La protection contre l'exploitation et les abus

L’enjeu

Certaines caractéristiques de l'environnement numérique amplifient le risque que les enfants soient exploités ou maltraités par d'autres utilisateurs. En particulier, les auteurs d'abus en ligne peuvent facilement agir de manière anonyme et contourner les personnes responsables comme les parents ou les enseignants. Lorsque des enfants sont victimes d'intimidation en ligne, par exemple par le biais de la « vengeance pornographique », leur humiliation peut devenir largement publique.

La prédation sexuelle en ligne - le fait de tromper un enfant à des fins sexuelles - est en augmentation, bien que son ampleur reste inconnue.

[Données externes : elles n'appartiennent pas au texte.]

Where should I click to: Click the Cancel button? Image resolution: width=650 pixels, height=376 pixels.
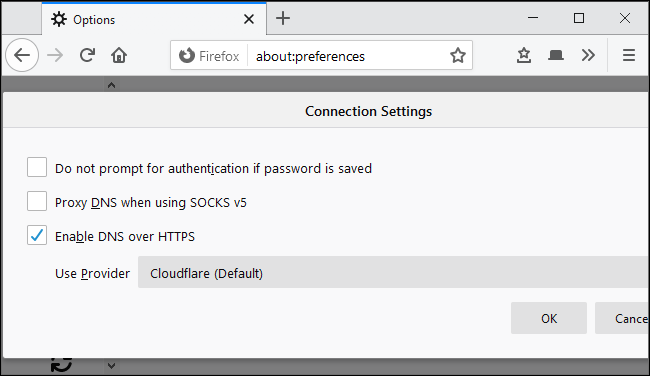tap(622, 318)
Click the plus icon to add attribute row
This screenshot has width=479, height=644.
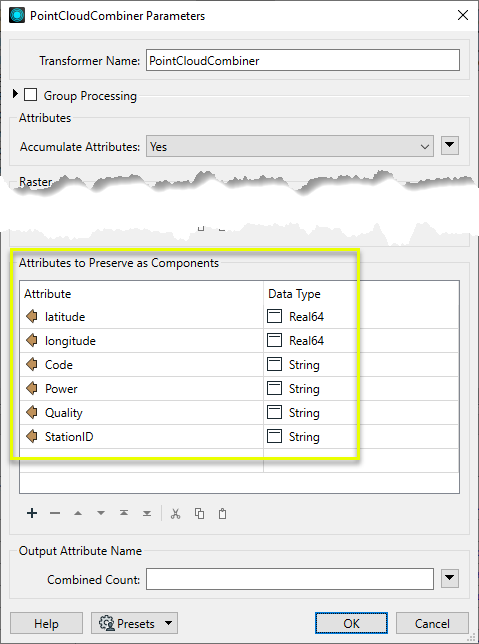click(x=32, y=513)
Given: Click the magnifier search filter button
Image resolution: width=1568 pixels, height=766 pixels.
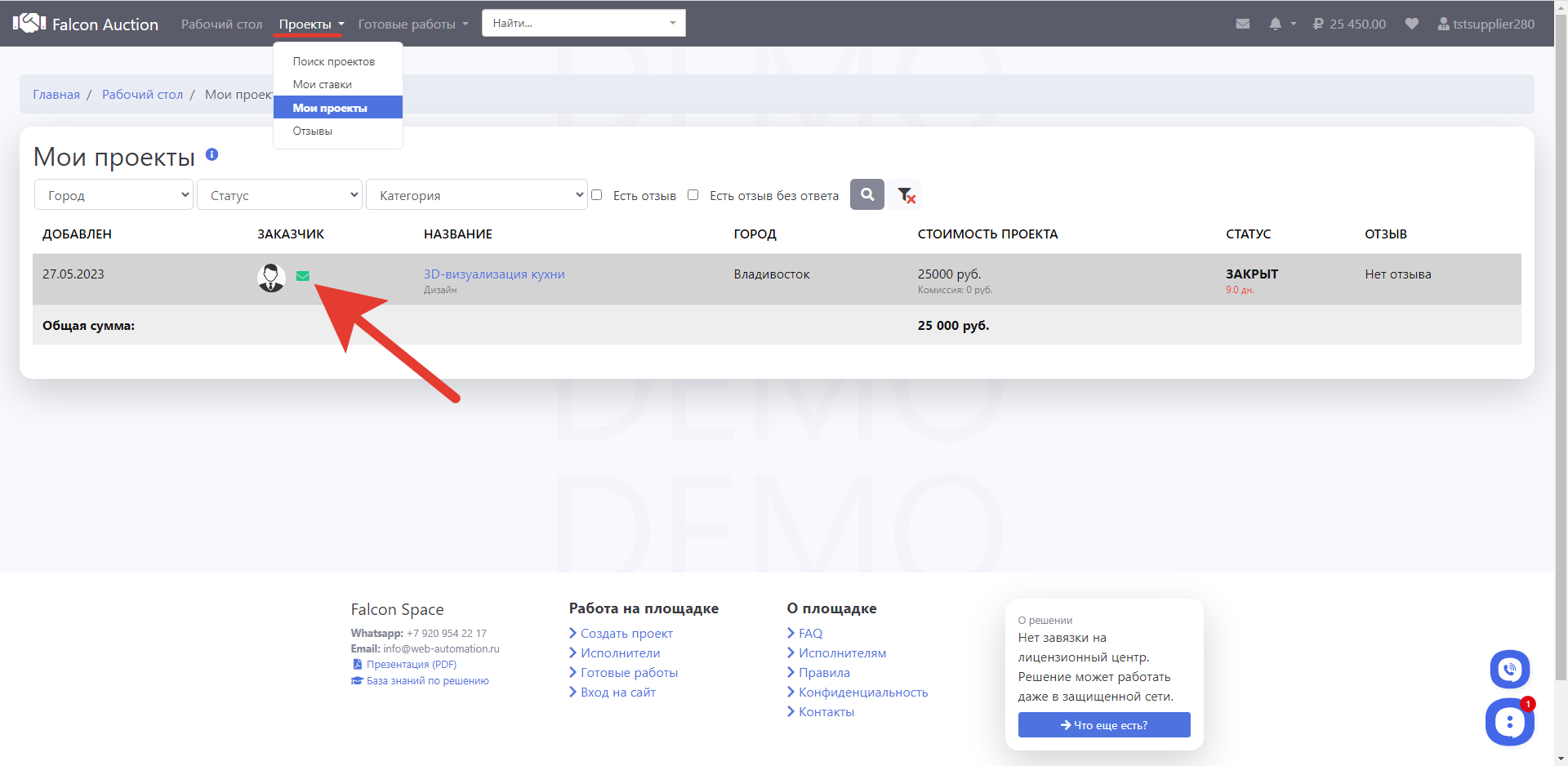Looking at the screenshot, I should tap(866, 194).
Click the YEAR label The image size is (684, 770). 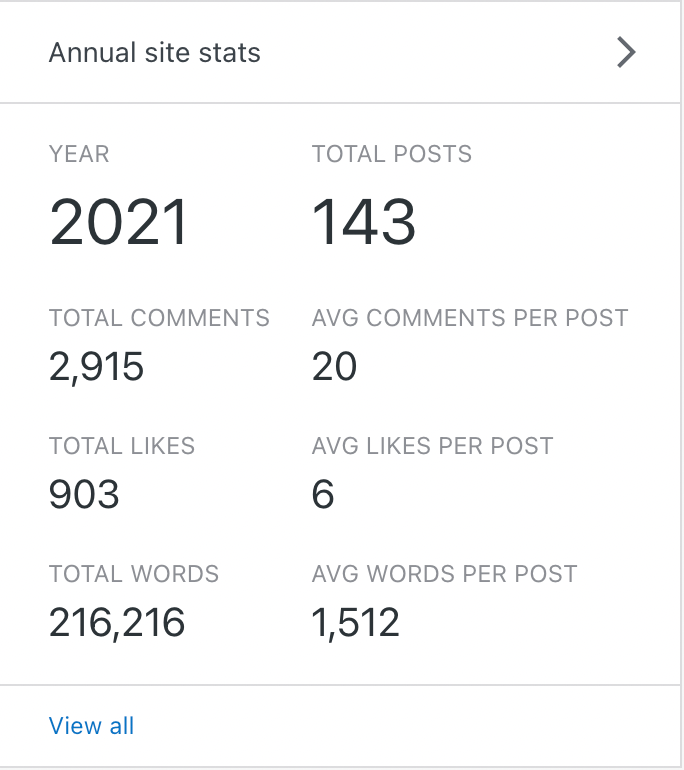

L'abus sexuel qui s'ensuit peut se produire en ligne, par exemple par l'envoi ou la sollicitation de sextos (images sexuelles explicites), ou hors-ligne, si la victime est attirée dans une rencontre.

Le harcèlement en ligne, qui prend plusieurs formes, est de plus en plus courant et peut avoir un impact profond sur la santé mentale, le bien-être et le niveau scolaire. Aux États-Unis, par exemple, la plupart des enfants pensent que c'est un problème grave, et deux sur cinq en ont fait l'expérience. Lorsque les enfants vont en ligne, ils sont plus susceptibles de harceler les autres et de se faire harceler, que lorsqu'ils sont hors ligne. 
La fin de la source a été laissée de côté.